Deliver six months after the ship sailed . . . which was also six months after she left England for Paris on her way to Volterra. Ramage turned the letter over and over, strangely unwilling to prise open the seals and unfold the page. The paper was thick and he recognized it as her own, not the notepaper used in Palace Street. Was it a letter telling him...

Suddenly he slid his finger under the seals, opened the four folds and smoothed back the flaps. He read it through hurriedly to get the general sense and by the time his eye reached her signature he was angry, relieved and confused, all in the same instant, and his hands were trembling. He then began to read it again, slowly and carefully.

My dearest,

I am writing this while you prepare to leave England in the Calypso, and I pack to leave with the Herveys for Paris and then Volterra, but there will be one great difference; you will return to England, but I never shall.

Paolo will give you this letter in six months' time. By then I hope I shall be blurred in your memory, just as I pray you will be blurred in mine.

The reason is one we have talked over so frequently. My love and duty lies with my little kingdom. Your love and duty lies in England, the Navy, and the Blazey estate.

You must accept that we can never marry, because our religions are different and the people of Volterra would never accept a straniero after the years of French occupation. They will need reassuring by a ruler they know and trust - a role I hope to fill.

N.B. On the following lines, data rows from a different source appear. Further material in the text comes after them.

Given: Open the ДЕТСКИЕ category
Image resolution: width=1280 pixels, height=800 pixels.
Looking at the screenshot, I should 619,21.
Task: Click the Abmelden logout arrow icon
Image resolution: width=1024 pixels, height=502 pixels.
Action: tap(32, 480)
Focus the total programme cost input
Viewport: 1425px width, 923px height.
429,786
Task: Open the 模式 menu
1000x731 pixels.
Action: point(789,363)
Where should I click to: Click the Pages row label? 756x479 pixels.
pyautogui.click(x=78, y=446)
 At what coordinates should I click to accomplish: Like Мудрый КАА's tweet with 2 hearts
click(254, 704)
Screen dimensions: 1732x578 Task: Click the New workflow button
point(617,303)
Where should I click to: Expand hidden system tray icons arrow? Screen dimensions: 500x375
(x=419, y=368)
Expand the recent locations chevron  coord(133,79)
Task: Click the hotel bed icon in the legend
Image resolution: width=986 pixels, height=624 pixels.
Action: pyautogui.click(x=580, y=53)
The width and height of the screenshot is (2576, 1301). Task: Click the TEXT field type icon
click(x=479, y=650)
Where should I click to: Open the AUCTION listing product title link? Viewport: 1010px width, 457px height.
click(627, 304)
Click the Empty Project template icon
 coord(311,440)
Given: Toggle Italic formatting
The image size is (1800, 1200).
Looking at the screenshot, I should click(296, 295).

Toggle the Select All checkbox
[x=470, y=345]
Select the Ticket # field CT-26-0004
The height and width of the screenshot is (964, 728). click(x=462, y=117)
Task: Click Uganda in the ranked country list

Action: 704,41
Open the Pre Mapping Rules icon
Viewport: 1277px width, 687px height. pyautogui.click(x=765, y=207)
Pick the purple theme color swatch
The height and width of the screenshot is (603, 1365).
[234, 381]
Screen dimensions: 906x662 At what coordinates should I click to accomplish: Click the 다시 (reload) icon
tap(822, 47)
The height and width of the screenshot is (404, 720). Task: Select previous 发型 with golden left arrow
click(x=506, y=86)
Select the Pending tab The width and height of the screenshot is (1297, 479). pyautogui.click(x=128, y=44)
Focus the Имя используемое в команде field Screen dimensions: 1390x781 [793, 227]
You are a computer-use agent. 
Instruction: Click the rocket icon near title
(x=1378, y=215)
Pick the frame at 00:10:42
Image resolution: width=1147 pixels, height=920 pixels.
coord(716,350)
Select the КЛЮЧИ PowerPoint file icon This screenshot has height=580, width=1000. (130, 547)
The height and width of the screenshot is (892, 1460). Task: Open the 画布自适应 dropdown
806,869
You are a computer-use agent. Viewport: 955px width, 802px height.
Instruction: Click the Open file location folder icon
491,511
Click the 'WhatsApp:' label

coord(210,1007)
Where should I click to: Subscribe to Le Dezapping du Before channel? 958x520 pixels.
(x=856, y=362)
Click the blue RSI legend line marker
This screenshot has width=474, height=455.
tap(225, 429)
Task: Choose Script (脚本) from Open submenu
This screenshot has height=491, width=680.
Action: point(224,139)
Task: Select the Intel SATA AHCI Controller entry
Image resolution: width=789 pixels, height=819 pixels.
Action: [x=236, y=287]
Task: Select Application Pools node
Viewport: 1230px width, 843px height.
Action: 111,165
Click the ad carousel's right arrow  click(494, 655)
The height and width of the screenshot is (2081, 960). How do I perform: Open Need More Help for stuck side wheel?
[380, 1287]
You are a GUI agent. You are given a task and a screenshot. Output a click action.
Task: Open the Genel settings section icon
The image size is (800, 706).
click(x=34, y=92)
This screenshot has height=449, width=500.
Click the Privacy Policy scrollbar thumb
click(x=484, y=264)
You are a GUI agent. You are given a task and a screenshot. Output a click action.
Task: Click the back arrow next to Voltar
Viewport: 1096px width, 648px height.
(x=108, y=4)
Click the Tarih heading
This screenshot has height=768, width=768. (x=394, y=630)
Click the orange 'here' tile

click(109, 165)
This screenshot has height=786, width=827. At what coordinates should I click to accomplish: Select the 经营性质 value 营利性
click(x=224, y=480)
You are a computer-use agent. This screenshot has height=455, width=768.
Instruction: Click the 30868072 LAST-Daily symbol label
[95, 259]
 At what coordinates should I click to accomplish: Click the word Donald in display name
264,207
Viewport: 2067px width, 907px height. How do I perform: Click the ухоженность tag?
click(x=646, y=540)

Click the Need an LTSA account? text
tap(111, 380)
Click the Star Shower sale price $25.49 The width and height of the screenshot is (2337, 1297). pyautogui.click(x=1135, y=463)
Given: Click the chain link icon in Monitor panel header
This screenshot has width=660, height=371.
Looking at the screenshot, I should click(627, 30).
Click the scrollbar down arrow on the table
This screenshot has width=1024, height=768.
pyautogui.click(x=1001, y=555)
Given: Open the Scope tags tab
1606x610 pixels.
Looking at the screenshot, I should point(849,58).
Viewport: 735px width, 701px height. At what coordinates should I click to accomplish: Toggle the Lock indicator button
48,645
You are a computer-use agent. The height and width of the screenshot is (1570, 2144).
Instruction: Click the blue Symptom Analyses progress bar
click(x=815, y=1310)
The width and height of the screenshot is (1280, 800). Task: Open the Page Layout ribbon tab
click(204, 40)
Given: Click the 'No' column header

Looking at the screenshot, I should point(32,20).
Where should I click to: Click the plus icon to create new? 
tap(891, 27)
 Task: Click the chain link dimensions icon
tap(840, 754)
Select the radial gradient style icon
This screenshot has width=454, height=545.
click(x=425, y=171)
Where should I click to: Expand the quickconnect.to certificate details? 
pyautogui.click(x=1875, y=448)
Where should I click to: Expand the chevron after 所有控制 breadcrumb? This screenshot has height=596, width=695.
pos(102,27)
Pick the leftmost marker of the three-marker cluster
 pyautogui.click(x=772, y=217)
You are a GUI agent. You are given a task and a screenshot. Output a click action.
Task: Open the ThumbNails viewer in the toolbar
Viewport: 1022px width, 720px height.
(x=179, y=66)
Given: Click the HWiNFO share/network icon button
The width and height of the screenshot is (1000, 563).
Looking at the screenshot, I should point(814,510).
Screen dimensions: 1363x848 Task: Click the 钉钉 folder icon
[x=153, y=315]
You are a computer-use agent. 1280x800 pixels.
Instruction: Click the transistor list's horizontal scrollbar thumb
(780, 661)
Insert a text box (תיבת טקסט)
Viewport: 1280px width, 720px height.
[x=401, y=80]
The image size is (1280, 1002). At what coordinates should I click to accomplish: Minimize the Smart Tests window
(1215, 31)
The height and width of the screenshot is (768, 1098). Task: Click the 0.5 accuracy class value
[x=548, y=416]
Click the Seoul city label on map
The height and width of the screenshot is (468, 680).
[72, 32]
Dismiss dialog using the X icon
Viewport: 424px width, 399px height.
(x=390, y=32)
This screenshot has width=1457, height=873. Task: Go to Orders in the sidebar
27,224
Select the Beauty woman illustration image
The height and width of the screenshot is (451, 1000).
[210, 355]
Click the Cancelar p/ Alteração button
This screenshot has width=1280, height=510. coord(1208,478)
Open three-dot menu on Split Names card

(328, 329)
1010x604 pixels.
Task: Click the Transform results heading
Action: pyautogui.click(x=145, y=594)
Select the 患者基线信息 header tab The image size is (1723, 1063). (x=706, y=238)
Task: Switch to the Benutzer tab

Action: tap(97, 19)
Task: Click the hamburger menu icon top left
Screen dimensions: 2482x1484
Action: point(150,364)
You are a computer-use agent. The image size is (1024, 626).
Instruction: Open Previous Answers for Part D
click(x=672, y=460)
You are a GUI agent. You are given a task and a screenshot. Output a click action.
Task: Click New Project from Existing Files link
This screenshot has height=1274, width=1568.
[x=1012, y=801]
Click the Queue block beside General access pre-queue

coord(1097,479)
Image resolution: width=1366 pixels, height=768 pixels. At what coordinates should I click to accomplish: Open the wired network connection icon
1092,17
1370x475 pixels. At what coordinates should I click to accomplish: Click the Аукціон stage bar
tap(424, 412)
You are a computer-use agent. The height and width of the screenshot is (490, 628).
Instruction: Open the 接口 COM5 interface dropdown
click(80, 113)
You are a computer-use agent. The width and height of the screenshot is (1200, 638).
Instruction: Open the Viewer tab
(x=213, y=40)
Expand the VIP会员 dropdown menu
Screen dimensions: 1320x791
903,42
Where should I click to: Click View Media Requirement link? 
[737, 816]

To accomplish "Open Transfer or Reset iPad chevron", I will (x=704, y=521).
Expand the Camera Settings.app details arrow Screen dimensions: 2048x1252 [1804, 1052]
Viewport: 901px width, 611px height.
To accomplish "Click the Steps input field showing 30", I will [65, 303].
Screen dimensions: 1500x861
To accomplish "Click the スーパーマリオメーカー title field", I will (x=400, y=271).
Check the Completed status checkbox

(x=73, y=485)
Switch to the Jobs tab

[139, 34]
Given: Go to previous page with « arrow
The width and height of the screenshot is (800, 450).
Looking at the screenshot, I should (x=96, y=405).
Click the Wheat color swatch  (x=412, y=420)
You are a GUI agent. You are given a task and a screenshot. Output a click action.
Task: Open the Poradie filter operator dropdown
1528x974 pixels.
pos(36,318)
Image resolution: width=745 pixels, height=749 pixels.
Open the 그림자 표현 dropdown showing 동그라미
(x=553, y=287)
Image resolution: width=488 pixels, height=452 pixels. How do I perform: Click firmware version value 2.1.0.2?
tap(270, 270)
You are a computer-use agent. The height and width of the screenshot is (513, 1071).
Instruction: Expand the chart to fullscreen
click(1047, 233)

They will expect heirs to be born - and you and I can never give them any because we cannot marry.

But please, Nico, look into your heart. You have known all this for years, but you have fought the knowledge, denied it, and tried to devise ways round it. You have failed because there is no way, and slowly this has affected us: slowly you have fallen out of love with me. Small things I say and do irritate you; the prospect of me going to Volterra makes you angry, but I think that without you realizing it the reason is that, inside you, you know this is the only answer; that we can never really be together. I mean as lovers.

For myself, yes, I have loved you deeply and perhaps I always shall (who can promise the future?), but now I go to Volterra in the certain knowledge that I shall marry another man and bear his children, and the succession will be secure for the future in my little kingdom.

I am weeping now, of course, and my memory goes back to a young woman in a cloak pointing a pistol at you in the Torre di Buranaccio at Capalbio. It was a strange meeting and since then we have loved each other, but for both of us that page in the story of our lives must turn.

By the time you receive this I shall either be in Volterra and perhaps already married to another man, or Bonaparte will have had his agents dispose of me. Either way, I have left your life and, my dearest Nico, I hope you will find a woman you love and who will love you as deeply as I did, and whom you can marry.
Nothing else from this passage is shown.